◆ I SUOI COMPITI
a) Nel brano sui carismi divini, elenchi tutte le circostanze per le quali, nella seconda forma descritta, la virtù delle guarigioni deriva anche dai peccatori e dagli indegni.
b) Secondo il brano sui carismi divini, dove si sedettero i presenti dopo la sinassi della sera?
c) Scriva il seguito del brano sui carismi divini, riprendendo subito dopo l'ultima frase riportata.

◆ BRANO DA LEGGERE
LE CONFERENZE SPIRITUALI
di GIOVANNI CASSIANO
CONFERENZA XV
SECONDA CONFERENZA DELL'ABATE NESTORE
I CARISMI *) DIVINI
Estratto da "CONFERENZE AI MONACI"
Traduzione e note a cura di Lorenzo Dattrino, 2000, Città Nuova Editrice
1. Il discorso dell'abate Nestore sulla triplice natura delle guarigioni
Dopo la
sinassi della sera, ci sedemmo insieme sulle stuoie, come comporta il costume
dei monaci, in attesa della promessa conferenza. Mentre eravamo ancora tutti in
silenzio per il rispetto dovuto al vegliardo, egli intervenne e prevenne la
nostra rispettosa taciturnità con il seguente discorso, «L’ordine degli
argomenti trattati nella conferenza precedente era giunto a parlare della natura
dei carismi spirituali, dei quali sappiamo fin dalla tradizione degli anziani
che si distinguono in tre forme. La prima ragione del dono delle guarigioni sta
nel fatto che essa accompagna con la grazia dei miracoli e per il merito della
loro santità tutti gli uomini eletti e
giusti;
risulta
infatti manifestamente che gli apostoli e molti santi operarono miracoli e
prodigi per l’autorevole intervento del Signore che così si era
espresso:
“Guarite
gli infermi, risuscitate i morti, sanate i lebbrosi, cacciate ì demoni.
Gratuitamente avete ricevuto, gratuitamente date” (Mt 10,8). La seconda si ha
allorché, o per l’edificazione della Chiesa oppure per la fede di coloro che
portano i malati o per la fede dei malati stessi, la virtù delle guarigioni
deriva pure dai peccatori e dagli indegni. Di essi così parla il Salvatore nel
Vangelo: “Molti mi diranno in quel giorno: Signore, Signore, non abbiamo noi
profetato nel tuo nome e cacciato demoni nel tuo nome e compiuto molti miracoli
nel tuo nome? Io però dichiarerò loro: Non vi ho mai conosciuto; allontanatevi
da me, voi operatori di iniquità” (Mt 7,22-23).
Al
contrario, se manca la fede nei portatori dei malati e nei malati stessi, Cristo
non permette che risulti l'efficacia delle guarigioni nemmeno da parte di coloro
ai quali è stato concesso il privilegio del risanamento.

◆ DATI FORNITI
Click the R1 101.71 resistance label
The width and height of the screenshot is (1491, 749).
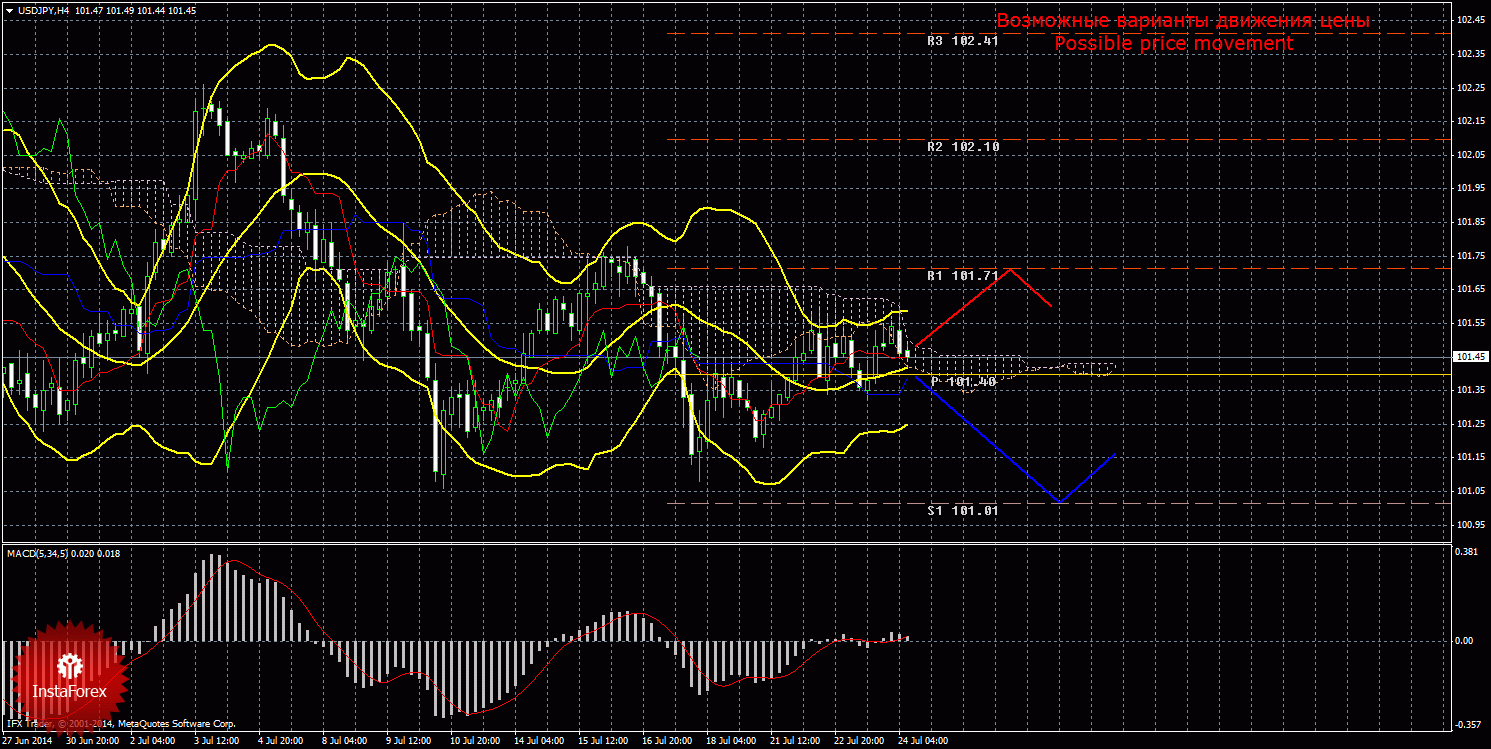coord(962,275)
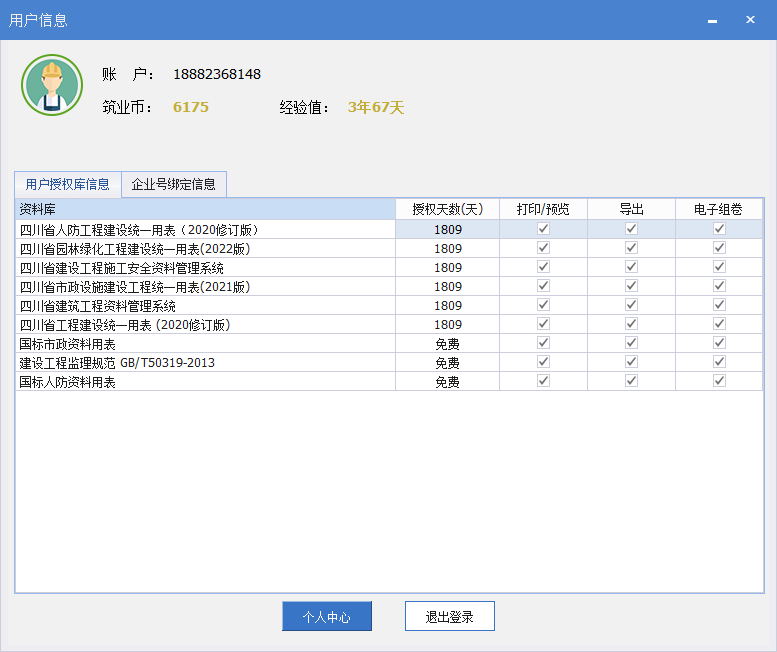Click the 经验值 value 3年67天

(376, 107)
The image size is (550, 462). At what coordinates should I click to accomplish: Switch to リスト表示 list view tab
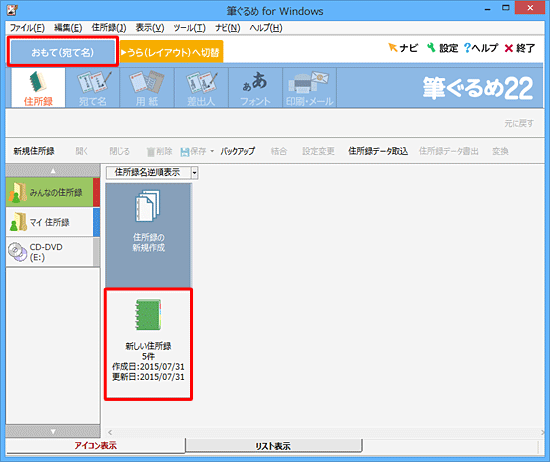coord(273,446)
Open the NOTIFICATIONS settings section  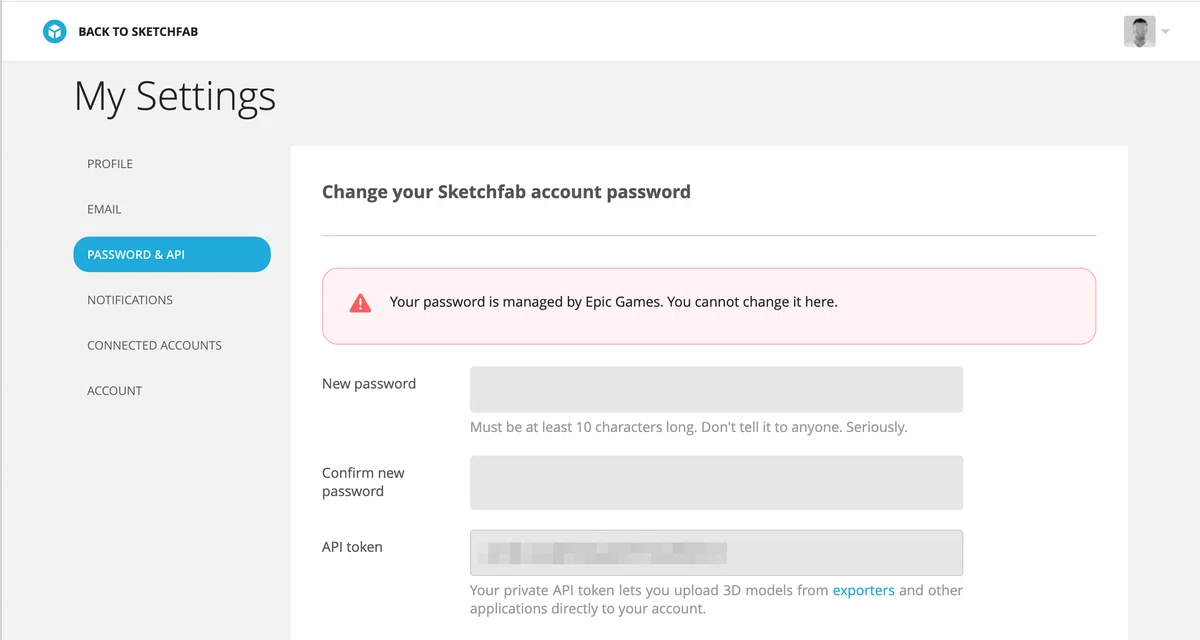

◆ ELENCO RISPOSTE
a)
- Per l'edificazione della Chiesa
- Per la fede di coloro che portano i malati
- Per la fede dei malati stessi

b) Sulle stuoie, come comporta il costume dei monaci.

c)
L’evangelista Luca così riferisce intorno a questo argomento: “Gesù non poté
operare tra di essi alcun prodigio per la loro incredulità” (Mc 6,5-6;
non Luca come dice Cassiano),
e così
parla il Signore stesso: “C’erano molti lebbrosi in Israele al tempo del profeta
Eliseo, ma nessuno di loro fu risanato, se non Naaman, il Siro” (Lc 4,27). Il
terzo genere delle guarigioni deriva pure, per simulazione, anche dal gioco e
dalla frode dei demoni: avviene così che quando un
uomo,
pur
essendo irretito in peccati manifesti, viene ritenuto santo e servo di Dio per
l'ammirazione destata dalle sue guarigioni, ne deriva perfino l’emulazione dei
suoi vizi per opera dei demoni, sicché, apertosi poi il varco della
denigrazione, resta infamata anche la santità della religione, o almeno ne
deriva con certezza che colui, il quale credeva di possedere il dono delle
guarigioni, elevatosi per la superbia del suo cuore, resti poi solennemente
deriso.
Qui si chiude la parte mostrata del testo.